Capacidade contributiva e aumento da base de cálculo

O aumento dos percentuais de presunção traz um ponto sensível: a relação entre tributação e capacidade econômica das empresas. A nova sistemática passa a considerar basicamente o faturamento como critério para ampliar a base tributável, sem levar em conta fatores essenciais como custos operacionais, estrutura de despesas e margens de lucro.

Esse novo cenário pode gerar distorções relevantes. Empresas com alto faturamento, mas com baixa margem de lucro – ou seja, que possuem custos e despesas elevados e, por isso, lucram pouco proporcionalmente ao que faturam – podem acabar sendo tributadas como se tivessem uma lucratividade maior do que a efetivamente apurada. Na prática, isso significa pagar imposto sobre um lucro “estimado” que não corresponde à realidade financeira do negócio.

Em cenários mais críticos, a tributação pode recair sobre valores que sequer representam ganho econômico. Isso compromete a lógica do IRPJ e da CSLL, cuja finalidade é tributar o lucro, e não a receita em si. O resultado é um aumento da carga tributária que nem sempre guarda relação com a real capacidade de pagamento da empresa.

Impactos na concorrência e nas decisões de crescimento

A mudança também produz efeitos diretos na dinâmica de mercado. Ao criar um critério de diferenciação baseado exclusivamente no faturamento, a norma faz com que empresas do mesmo setor e com estruturas semelhantes passem a suportar cargas tributárias distintas.

Esse tipo de assimetria pode afetar decisões estratégicas.
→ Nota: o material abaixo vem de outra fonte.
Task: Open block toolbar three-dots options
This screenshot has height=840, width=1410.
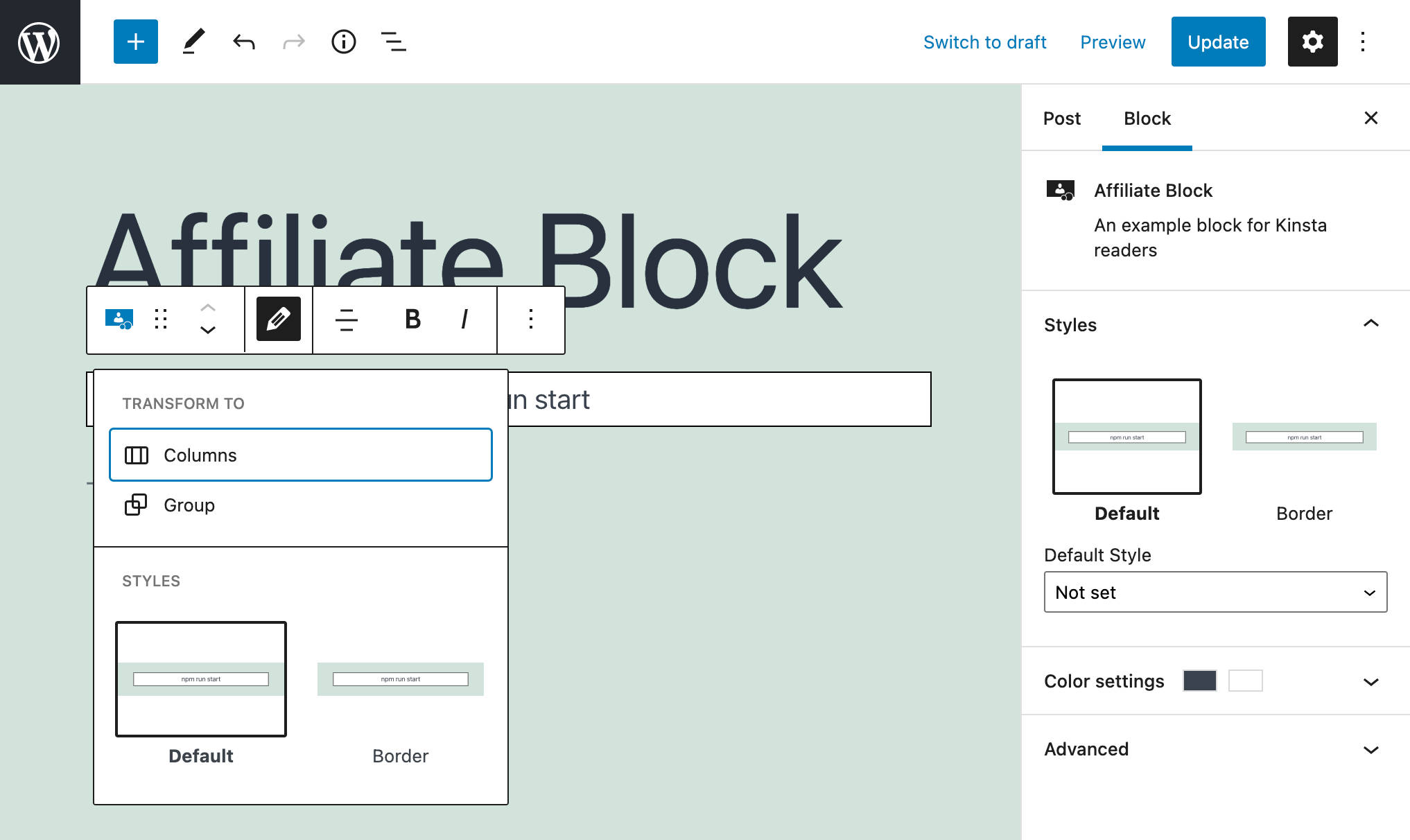Action: point(530,320)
Empresas em fase de crescimento podem enfrentar um aumento maior na carga tributária sem que isso venha acompanhado de aumento equivalente na rentabilidade. Na prática, o crescimento passa a ter um custo fiscal adicional mais relevante.

Isso pode gerar um efeito indesejado: desestimular o crescimento das empresas. Em vez de ser neutro, o sistema tributário acaba influenciando decisões de negócio, dificultando a expansão e prejudicando a competitividade.

Segurança jurídica e previsibilidade

Outro aspecto relevante é a forma como a mudança foi implementada. A ausência de um período de transição adequado impacta diretamente a previsibilidade das empresas, elemento essencial para a tomada de decisões empresariais.

No lucro presumido, a opção pelo regime é feita para todo o ano-calendário. Isso significa que empresas estruturam seu planejamento tributário, financeiro e até contratual com base nas regras vigentes no momento da escolha. Alterações relevantes feitas de forma repentina acabam afetando decisões já consolidadas.

Esse cenário aumenta a insegurança jurídica, pois dificulta o planejamento de médio e longo prazo. Além disso, pode gerar custos adicionais de adaptação e revisão de estratégias, especialmente para empresas que operam com margens mais ajustadas.

Limites da regulamentação

Além da própria lei, a regulamentação também merece atenção. O Decreto nº 12.808/2025 e a Instrução Normativa RFB nº 2.305/2025 trouxeram regras que, na prática, ampliam o alcance da nova sistemática e podem tornar a tributação ainda mais onerosa.

O ponto de atenção é que atos infralegais não podem inovar no ordenamento criando ou ampliando obrigações tributárias. Esse papel é reservado à lei. Quando a regulamentação ultrapassa esse limite, abre-se espaço para questionamentos quanto à legalidade das exigências.

Esse tipo de discussão é comum em cenários de mudança normativa e tende a ganhar força à medida que os efeitos práticos começam a ser sentidos pelas empresas.

Diante desse novo cenário, é essencial que os contribuintes contem com assessoria tributária qualificada para avaliar os impactos da LC nº 224/2025 e revisar, de forma estratégica, seu enquadramento no lucro presumido. A majoração dos percentuais de presunção pode representar aumento relevante da carga tributária, exigindo atenção às margens operacionais e ao planejamento fiscal.

Além disso, considerando as dúvidas quanto à legalidade e à aplicação da nova sistemática, torna-se fundamental assessoria jurídica para acompanhar as discussões sobre o tema e adotar medidas preventivas para mitigar riscos, garantindo maior segurança jurídica na tomada de decisões.